*WHAT THE TASK ASKS:* Copy out the records below verbatim, starting with the line that contains "Click the group icon beside 3GQQ幻想西游" and continuing through the line that contains "This screenshot has height=721, width=1522.".

****************************************

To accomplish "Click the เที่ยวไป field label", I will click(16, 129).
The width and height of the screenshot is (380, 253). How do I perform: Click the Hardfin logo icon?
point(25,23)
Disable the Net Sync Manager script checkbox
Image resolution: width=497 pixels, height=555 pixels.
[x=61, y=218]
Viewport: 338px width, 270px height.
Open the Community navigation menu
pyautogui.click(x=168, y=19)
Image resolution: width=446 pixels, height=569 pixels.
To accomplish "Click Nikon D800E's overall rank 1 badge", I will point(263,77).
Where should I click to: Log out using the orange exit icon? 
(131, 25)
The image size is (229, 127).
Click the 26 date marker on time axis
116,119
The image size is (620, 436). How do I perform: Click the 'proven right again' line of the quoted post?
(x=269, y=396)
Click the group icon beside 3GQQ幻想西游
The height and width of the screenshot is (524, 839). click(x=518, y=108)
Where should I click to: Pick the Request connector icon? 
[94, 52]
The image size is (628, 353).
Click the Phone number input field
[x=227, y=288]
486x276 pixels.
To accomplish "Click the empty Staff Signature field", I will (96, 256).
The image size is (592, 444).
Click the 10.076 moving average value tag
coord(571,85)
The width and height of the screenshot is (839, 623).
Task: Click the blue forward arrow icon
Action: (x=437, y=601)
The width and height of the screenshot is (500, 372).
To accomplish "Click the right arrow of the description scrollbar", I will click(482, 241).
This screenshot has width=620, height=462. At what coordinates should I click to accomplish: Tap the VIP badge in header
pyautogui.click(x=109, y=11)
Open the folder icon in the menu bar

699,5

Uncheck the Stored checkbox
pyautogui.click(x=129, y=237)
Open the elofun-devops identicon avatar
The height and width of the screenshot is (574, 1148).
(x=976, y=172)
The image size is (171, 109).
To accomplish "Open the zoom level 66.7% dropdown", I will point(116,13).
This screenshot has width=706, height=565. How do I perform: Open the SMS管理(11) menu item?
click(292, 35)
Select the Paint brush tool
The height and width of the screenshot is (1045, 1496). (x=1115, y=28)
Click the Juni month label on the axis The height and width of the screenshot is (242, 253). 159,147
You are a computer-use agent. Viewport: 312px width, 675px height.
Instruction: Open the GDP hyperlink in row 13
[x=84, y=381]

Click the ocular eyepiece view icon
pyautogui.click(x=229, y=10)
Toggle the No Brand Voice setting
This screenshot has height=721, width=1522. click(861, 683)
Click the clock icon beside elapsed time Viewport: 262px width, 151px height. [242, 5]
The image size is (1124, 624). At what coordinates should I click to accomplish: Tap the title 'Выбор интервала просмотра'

****************************************

*FINAL ANSWER:*
Click the group icon beside 3GQQ幻想西游
The height and width of the screenshot is (524, 839). click(x=518, y=108)
Where should I click to: Pick the Request connector icon? 
[94, 52]
The image size is (628, 353).
Click the Phone number input field
[x=227, y=288]
486x276 pixels.
To accomplish "Click the empty Staff Signature field", I will (96, 256).
The image size is (592, 444).
Click the 10.076 moving average value tag
coord(571,85)
The width and height of the screenshot is (839, 623).
Task: Click the blue forward arrow icon
Action: (x=437, y=601)
The width and height of the screenshot is (500, 372).
To accomplish "Click the right arrow of the description scrollbar", I will click(482, 241).
This screenshot has width=620, height=462. At what coordinates should I click to accomplish: Tap the VIP badge in header
pyautogui.click(x=109, y=11)
Open the folder icon in the menu bar

699,5

Uncheck the Stored checkbox
pyautogui.click(x=129, y=237)
Open the elofun-devops identicon avatar
The height and width of the screenshot is (574, 1148).
(x=976, y=172)
The image size is (171, 109).
To accomplish "Open the zoom level 66.7% dropdown", I will point(116,13).
This screenshot has width=706, height=565. How do I perform: Open the SMS管理(11) menu item?
click(292, 35)
Select the Paint brush tool
The height and width of the screenshot is (1045, 1496). (x=1115, y=28)
Click the Juni month label on the axis The height and width of the screenshot is (242, 253). 159,147
You are a computer-use agent. Viewport: 312px width, 675px height.
Instruction: Open the GDP hyperlink in row 13
[x=84, y=381]

Click the ocular eyepiece view icon
pyautogui.click(x=229, y=10)
Toggle the No Brand Voice setting
This screenshot has height=721, width=1522. click(861, 683)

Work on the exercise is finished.